Myers and I pick up Catalina Lee at her office after work and take her home.
As we drive across town, Lee explains that she’s not just taking a rideshare home because she’s tired. She does it to meet people with new points of view.
“I only mingle with a certain kind of group, and I don’t really get to explore different ways people think. It’s just interesting to hear about it,” she says.
When you talk to Myers or her passengers, or people participating in food co-ops or other shared economies, their enthusiasm is not about the transactions, necessarily — it’s about the community.
“I definitely feel like I’m a part of the fabric and the core of the city now like I never was before,” Myers says.
The Sharing Economy Trend
In the last several years, the idea of sharing cars and bikes has begun to take hold in major American cities.

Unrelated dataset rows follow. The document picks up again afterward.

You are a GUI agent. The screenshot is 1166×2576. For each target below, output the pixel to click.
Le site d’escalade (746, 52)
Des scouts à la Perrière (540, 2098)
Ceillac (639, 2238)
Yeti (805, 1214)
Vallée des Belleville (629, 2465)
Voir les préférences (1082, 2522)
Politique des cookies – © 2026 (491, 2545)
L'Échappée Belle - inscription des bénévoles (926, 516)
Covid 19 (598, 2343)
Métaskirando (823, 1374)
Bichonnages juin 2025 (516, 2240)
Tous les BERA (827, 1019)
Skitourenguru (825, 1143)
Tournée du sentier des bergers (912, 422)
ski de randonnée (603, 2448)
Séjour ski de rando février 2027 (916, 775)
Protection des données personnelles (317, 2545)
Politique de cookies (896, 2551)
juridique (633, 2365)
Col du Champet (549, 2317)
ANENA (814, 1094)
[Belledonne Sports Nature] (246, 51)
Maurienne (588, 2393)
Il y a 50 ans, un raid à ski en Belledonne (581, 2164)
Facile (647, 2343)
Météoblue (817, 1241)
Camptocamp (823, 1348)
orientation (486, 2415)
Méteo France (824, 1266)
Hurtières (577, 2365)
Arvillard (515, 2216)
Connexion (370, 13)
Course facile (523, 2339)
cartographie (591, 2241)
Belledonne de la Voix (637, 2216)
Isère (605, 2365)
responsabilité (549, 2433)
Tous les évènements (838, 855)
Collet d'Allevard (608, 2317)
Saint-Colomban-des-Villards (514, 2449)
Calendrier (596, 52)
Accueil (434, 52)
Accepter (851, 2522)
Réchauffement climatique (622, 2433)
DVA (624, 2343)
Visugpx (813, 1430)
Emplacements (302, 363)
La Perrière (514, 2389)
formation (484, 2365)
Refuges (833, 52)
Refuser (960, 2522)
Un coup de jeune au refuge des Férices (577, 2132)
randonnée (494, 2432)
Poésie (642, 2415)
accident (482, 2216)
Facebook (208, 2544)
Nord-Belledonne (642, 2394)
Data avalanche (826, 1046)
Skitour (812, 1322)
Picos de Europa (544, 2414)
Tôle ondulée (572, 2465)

About three years ago was when the movement really took off. The country was coming out of the economic collapse. Smartphones were becoming mainstream. Your grandmother was getting on Facebook.
“There were many more business models emerging, many more entrants, a lot more investment money and a lot more disruption,” says Susan Shaheen, who teaches and researches transportation at the University of California, Berkeley.
And people didn’t necessarily have the money to own vehicles, but they wanted access.
“Access trumps ownership because it gives you a lot a freedom and flexibility and choice, without a lot of the hassles of ownership, including high fixed costs,” Shaheen says.
Ridesharing apps like Uber, Lyft and Sidecar have become important parts of the growing sharing economy. Passengers get the use of an automobile without the hassle of a car note, insurance, parking and gas. It’s just a simple economic transaction.
Shaheen says entrepreneurs solved one of the central problems of accessing a vehicle that belongs to someone else: “Getting in a car with someone you don’t know has been considered a barrier to ridesharing and carpooling for a very long time,” she says.
There wasn’t always the technology to create these communities around economic transactions.
Now that there is, Shaheen says, ridesharing is just the beginning.